En réaction au vote, Greenpeace Luxembourg s'est montré scandalisé par les abstentions des quatre eurodéputés luxembourgeois. Dans un communiqué du 27 novembre 2009 titré "La honte : Les députés européens luxembourgeois Bach, Engel, Lulling et Goebbels ne s'engagent pas pour Copenhague!", l'ONG a fermement condamné "le comportement des quatre députés européens issus de la majorité gouvernementale qui brouille le message du Luxembourg en matière de lutte contre le changement climatique". Greenpeace a demandé au CSV et au LSAP "de rappeler à l’ordre leurs élus européens et d’accorder leurs violons avec leurs représentants au parlement européen pour éviter à l’avenir de ternir encore plus l’image du Luxembourg sur la scène internationale en matière de politique climatique".
"Au lieu de démontrer au niveau international que le Luxembourg est prêt à prendre ses responsabilités en matière de protection du climat et donc de soutenir des mesures ambitieuses relatives à la réduction des gaz à effet de serre et au financement des mesures d'atténuation et adaptation au changement climatique dans les pays en développement, les représentants du CSV et du LSAP au Parlement européen entretiennent l'image du Luxembourg comme étant un pays qui continue à bloquer tout progrès en matière de protection du climat", a déclaré Martina Holbach, chargée de campagne de Greenpeace Luxembourg.
L'ONG a par ailleurs tenu à souligner que "même dans leurs propres fractions au Parlement européen, ces quatre députés se trouvent plutôt isolés. Dans le groupe du parti populaire européen, 193 députés ont soutenu la résolution tandis que 29 se sont abstenus, dont les trois luxembourgeois Engel, Bach et Lulling.

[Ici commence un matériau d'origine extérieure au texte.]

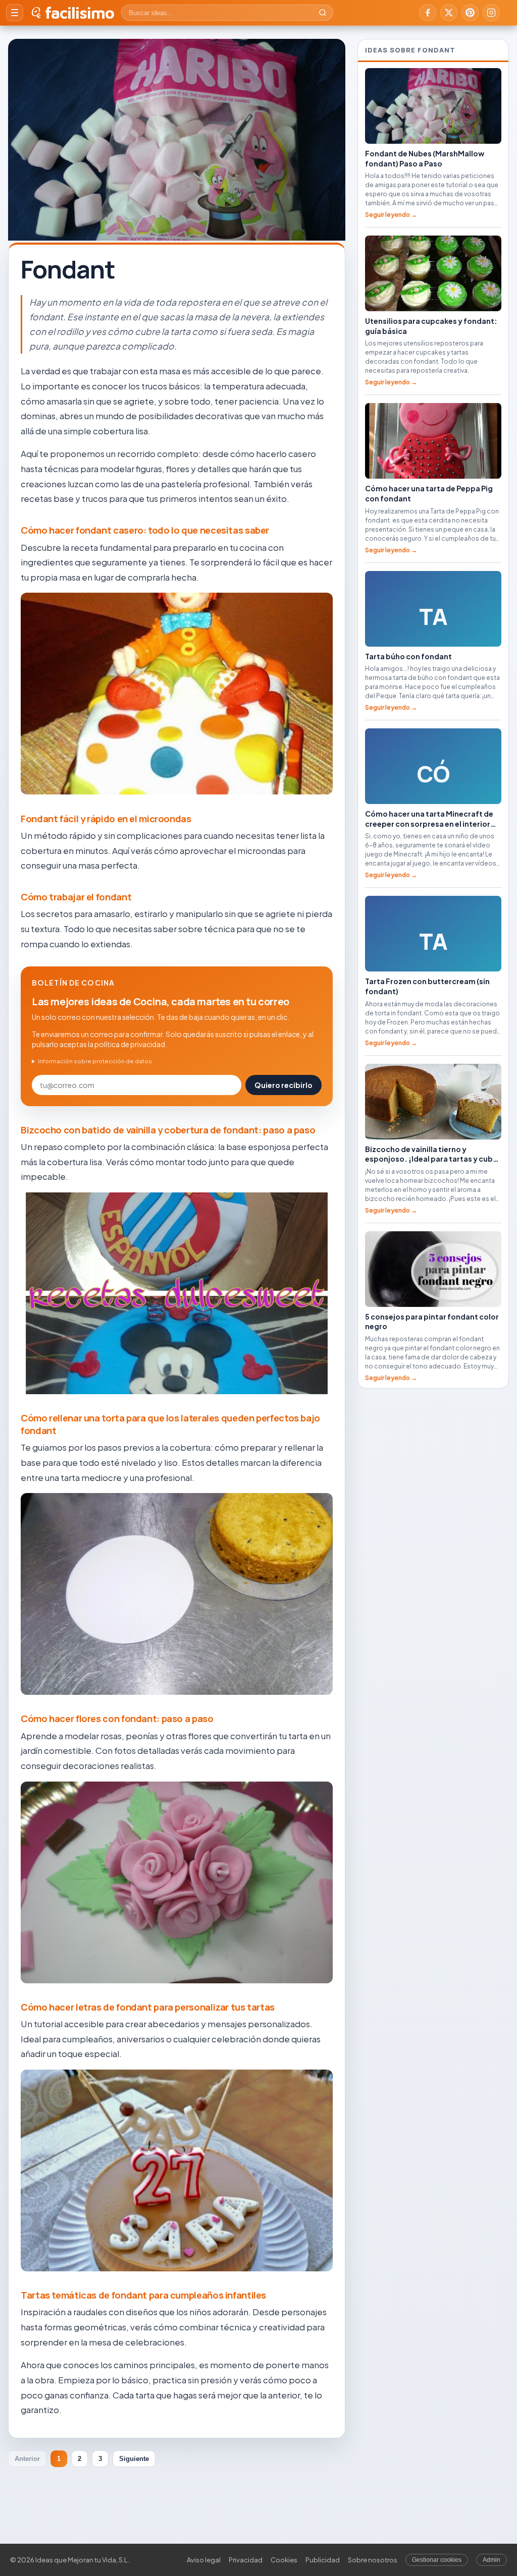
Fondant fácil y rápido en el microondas (106, 818)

Il en va de même pour le groupe de l'Alliance Progressiste des Socialistes & Démocrates au Parlement européen, où 167 députés ont soutenu la résolution tandis que seulement 5 se sont abstenus, dont Robert Goebbels."

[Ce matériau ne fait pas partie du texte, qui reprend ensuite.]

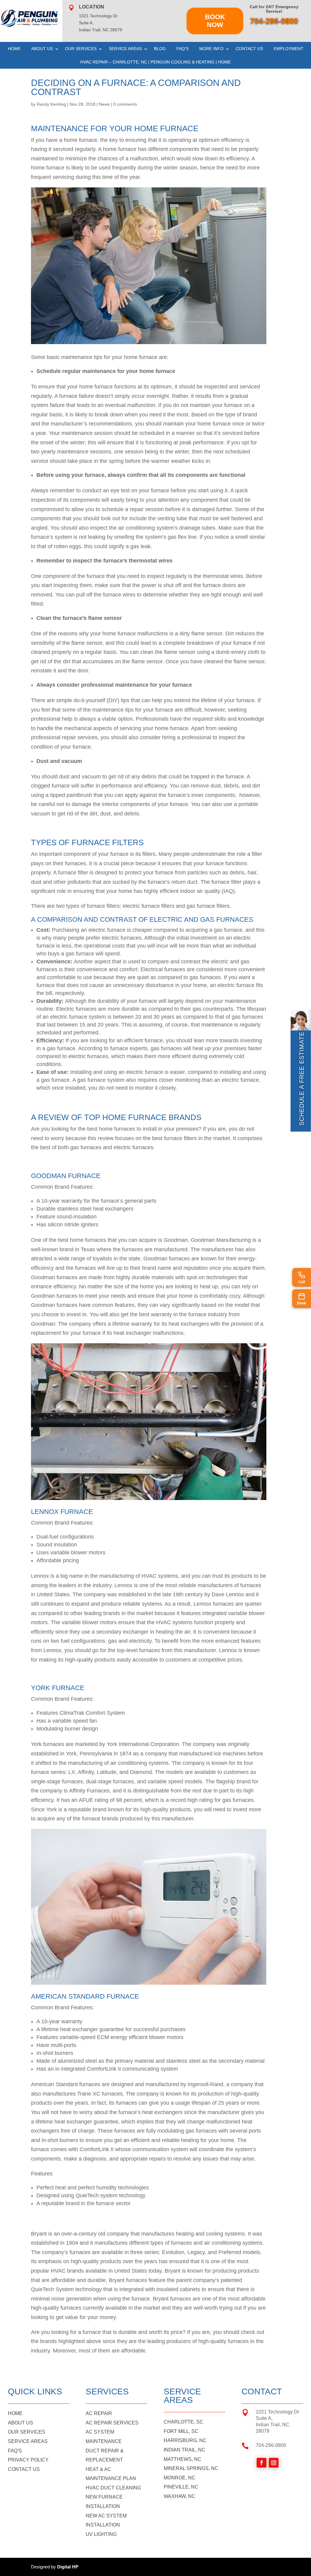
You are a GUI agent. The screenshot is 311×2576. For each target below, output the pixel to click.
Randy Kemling (51, 104)
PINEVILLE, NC (181, 2486)
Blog (160, 48)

De plus, Greenpeace a dénoncé "les votes pro-énergie nucléaire du Parlement européen soutenu par 5 des 6 députés luxembourgeois (tous à l’exception de Claude Turmes) qui soutiennent le rôle de l'énergie nucleaire comme une partie importante du futur mix énergétique et l’intégration de l'énergie nucléaire dans les mécanismes du développement propre".
"Greenpeace se demande quels intérêts ces députés européens défendent? Se soucient-ils des citoyens et citoyennes au Luxembourg et de l’avenir de notre planète ou défendent-ils les intérêts de l'industrie des énergies fossiles et nucléaire?", a ajouté Martina Holbach.
Rappelant que "la semaine passée, la Chambre des députés a adopté une motion invitant le gouvernement à soutenir sur le plan international l'adoption à Copenhague d'un accord suffisamment ambitieux et efficace, juridiquement contraignant et avec des objectifs de réduction ambitieux (...)", Greenpeace exige du CSV et du LSAP qu’ils se démarquent de "l'attitude honteuse de leurs représentants au Parlement européen". Et de conclure qu'"il est inacceptable que le Luxembourg soit représenté au niveau européen par des personnes qui sont prêtes à saboter toute politique progressive de l'UE en matière de protection du climat."